# Help me try to breed my caribas!



## weezplz (Oct 18, 2004)

hey guys
i was just wondering if it would be possible to breed 6 3 inch caribas in a 125 gallon tank. What are the odds of them breeding in the tank, and what are somethings I can do to help them get it on







. If its not possible then just tell me and ill cry myself to sleep, but if it is please give me any suggestions...


----------



## HOLLYWOOD (Feb 6, 2003)

Its possible however your caribe's are still juveniles. Heres a link that could help you further understand compliments of Frank Caribe Breeding
Theres no guarantee that they will spawn in captivity. Your best bet would be to try and keep detailed logs (water condition, feeding, and behaviour). Use this info to change parameters to induce spawning. Once again I stress that they have to be conditioned (and reach adult size) before you even attempt breeding, otherwise you can put them to stress which could induce aggressive behaviour(death).

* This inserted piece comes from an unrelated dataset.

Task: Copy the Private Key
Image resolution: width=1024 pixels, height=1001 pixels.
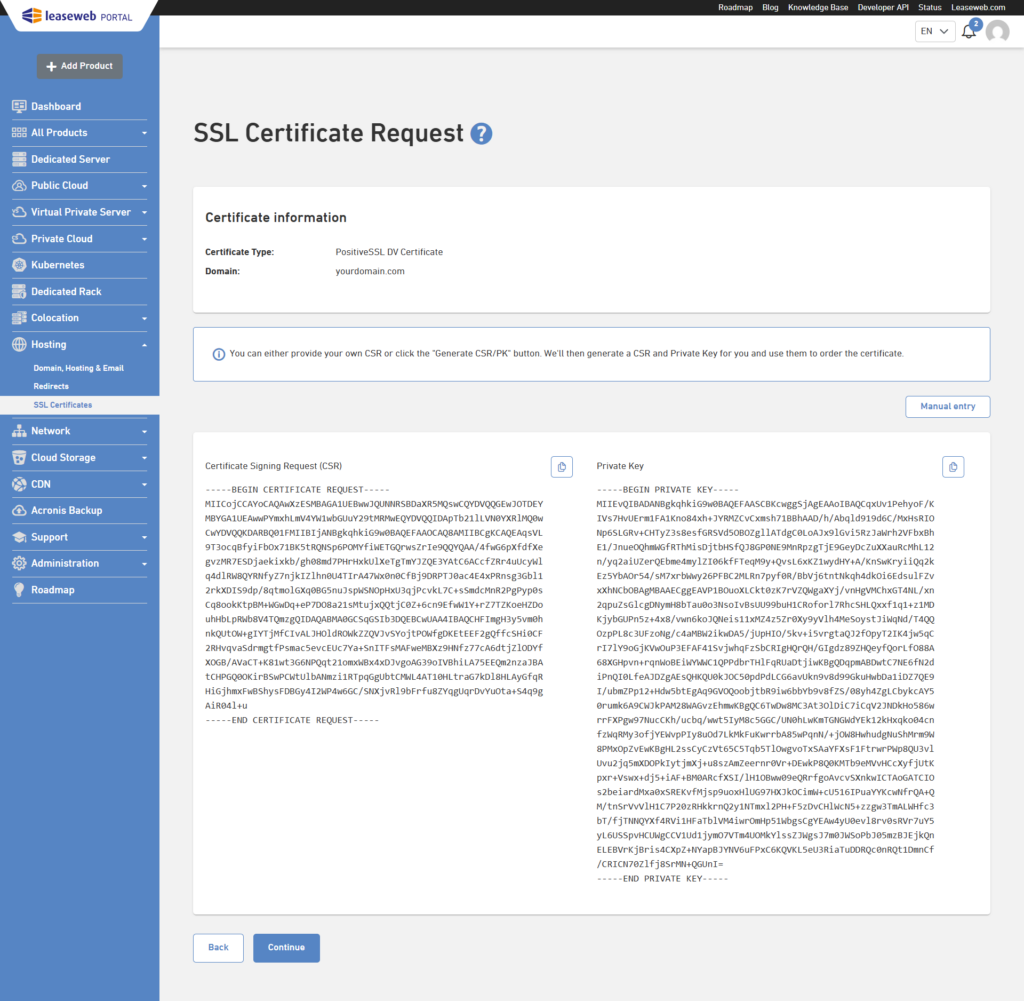Action: [952, 466]
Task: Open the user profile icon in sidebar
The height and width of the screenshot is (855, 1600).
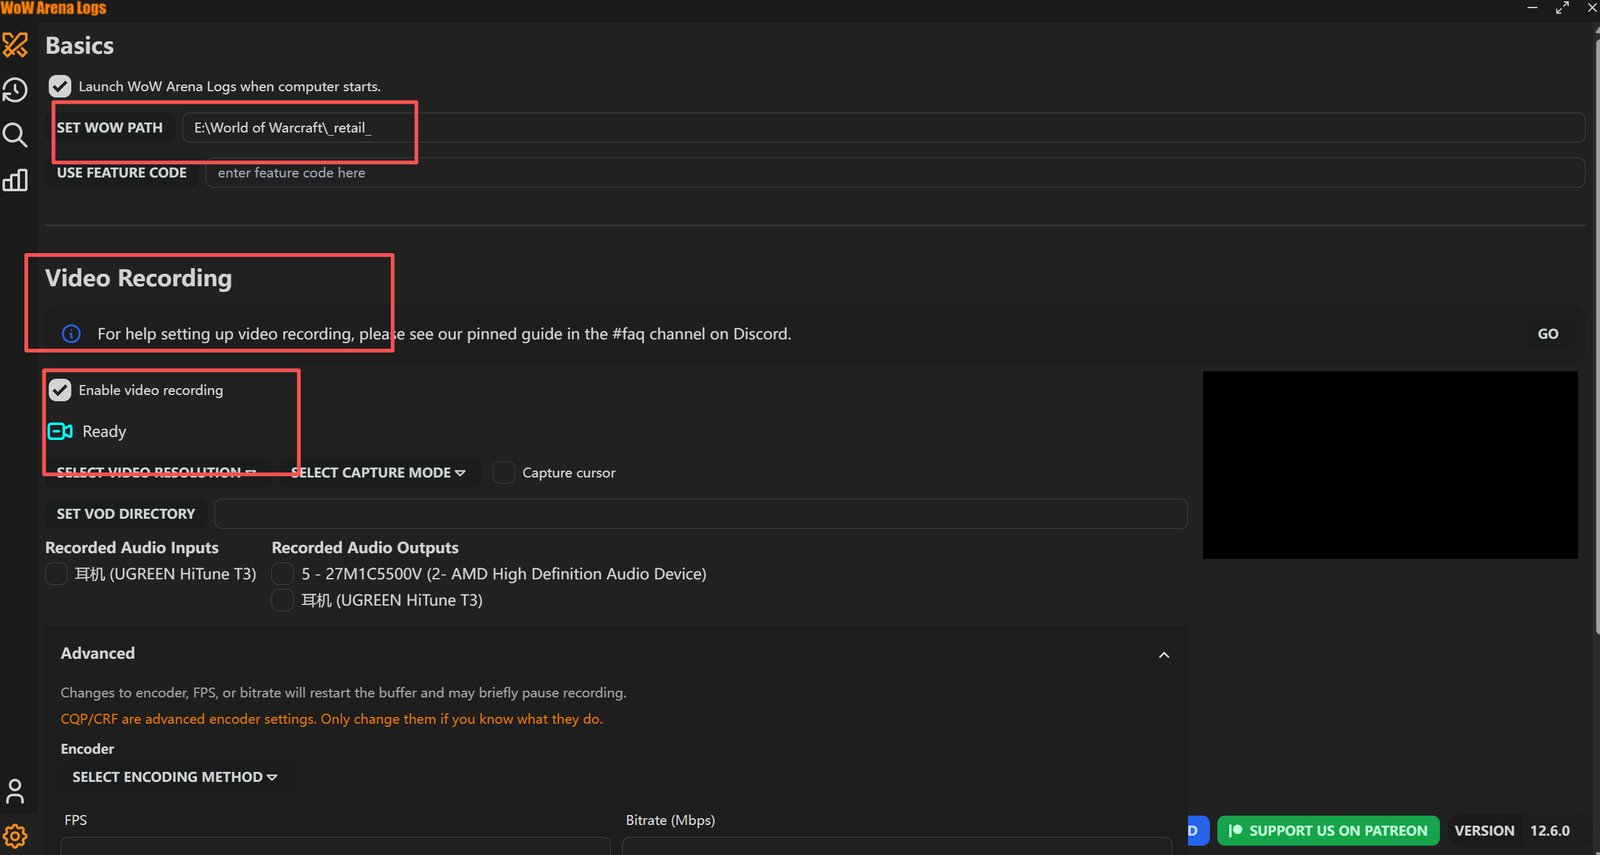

I do suggest doing a search on this website for further information.


----------



## hastatus (Jan 16, 2003)

> weezplz Posted on Nov 1 2004, 04:08 PM
> hey guys
> i was just wondering if it would be possible to breed 6 3 inch caribas in a 125 gallon tank. What are the odds of them breeding in the tank, and what are somethings I can do to help them get it on . If its not possible then just tell me and ill cry myself to sleep, but if it is please give me any suggestions...


Hollywood offers you the best suggestion overall. Do check around the internet for information. Even though P. cariba is little written about regarding breeding behavior, I've taken as much as I know and applied it at OPEFE along with breeding information from those that actually bred the species.

As Hollywood said, there is no guaranteee. You may very well do absolutely nothing other than clean water, good food, and overall good care and your fish will spawn with minimal interference from you. It depends on THEM 99% and 1% YOU.

Lastly, your fish are too small yet. Read the article cited by Hollywood and note the sizes for sexual maturity. They don't differ much from P. nattereri. And their requirements to breed is about the same. So read the articles from Nike and our own Hollywood. Apply as much of what they are telling you along with the OPEFE information and you may luck out.


----------



## weezplz (Oct 18, 2004)

thanks guys, hollywood i really respect the work you do with breeding







, and of course thanks to both of you for your contributions, althought ash has not sent the fish yet, i will take into consideration the advice, and try my hardest to breed them succesfully.


----------



## HOLLYWOOD (Feb 6, 2003)

weezplz said:


> thanks guys, hollywood i really respect the work you do with breeding
> 
> 
> 
> ...


 Nike took the time to document nattereri breeding through this thread :Nikes Breeding Article. I would suggest reading through this material to understand the husbandry behind rearing fry's.


----------